- Film poster
- Directed by: Andrea Pallaoro
- Written by: Andrea Pallaoro Orlando Tirado
- Starring: Charlotte Rampling
- Cinematography: Chayse Irvin
- Edited by: Paola Freddi
- Music by: Michel Bisceglia
- Release dates: 8 September 2017 (Venice); 15 February 2018 (Italy);
- Running time: 95 minutes
- Countries: Italy France Belgium
- Language: French

= Hannah (2017 film) =

2017 film

Hannah is a 2017 Italian drama film directed by Andrea Pallaoro. It was screened in the main competition section of the 74th Venice International Film Festival.
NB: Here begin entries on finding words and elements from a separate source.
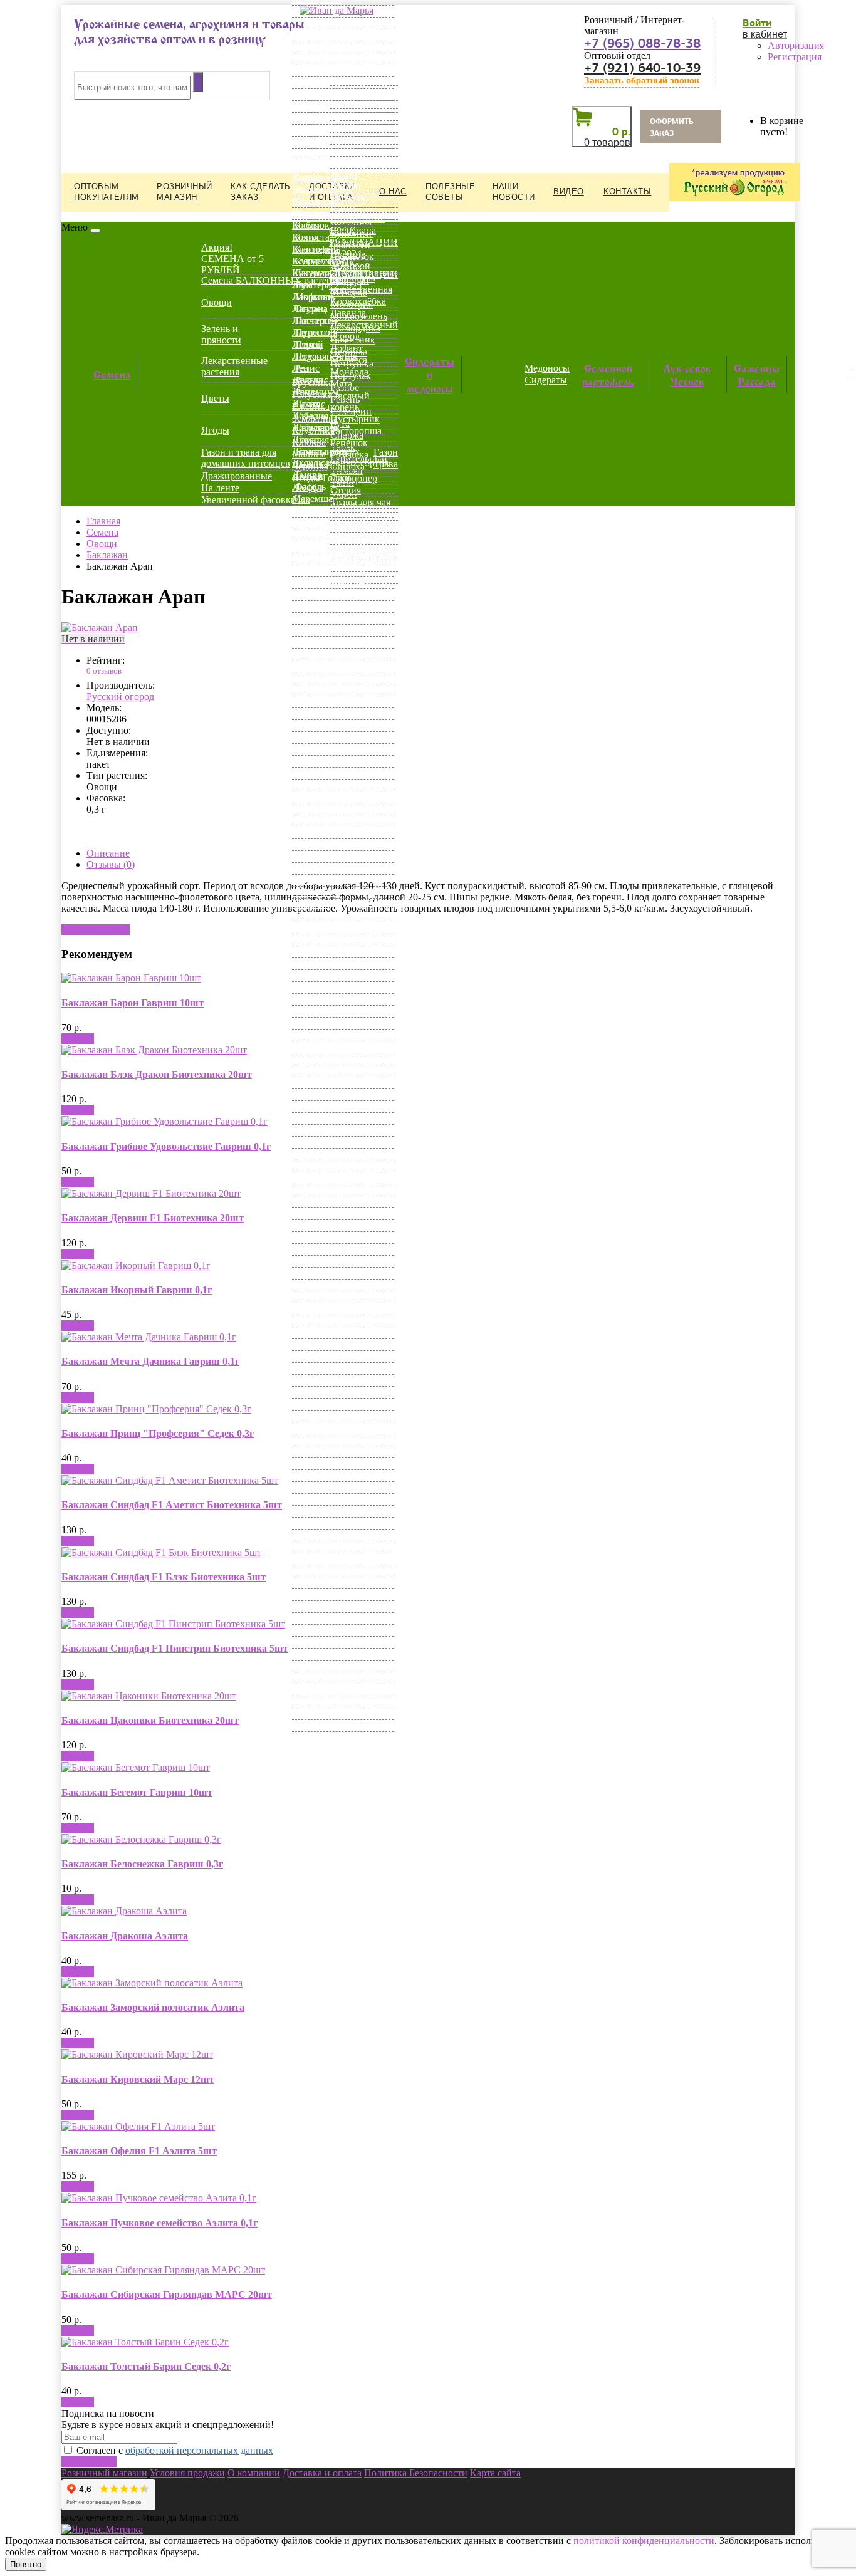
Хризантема (317, 1487)
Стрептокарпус (324, 1296)
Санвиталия (317, 1106)
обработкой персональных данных (199, 2450)
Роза (301, 1046)
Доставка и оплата (322, 2473)
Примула (311, 951)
At Venice, Charlotte Rampling won the Volpi Cup for Best Actress.

==Cast==
- Charlotte Rampling as Hannah
- André Wilms as Hannah's Husband
- Luca Avallone as Albert
- Jean-Michel Balthazar as Chris
- Fatou Traoré Theater Teacher
- Jessica Fanhan Subway Fighting Woman
- Ambra Mattioli Singer

==Reception==
On review aggregator website Rotten Tomatoes, the film holds an approval rating of 82% based on 38 reviews, and an average rating of 6.90/10. The website's critical consensus states: "Hannah rests almost completely on Charlotte Rampling's lead performance -- and her outstanding work proves more than capable of bearing the weight". On Metacritic, the film has a weighted average score of 63 out of 100, based on 9 critics, indicating "generally favorable reviews".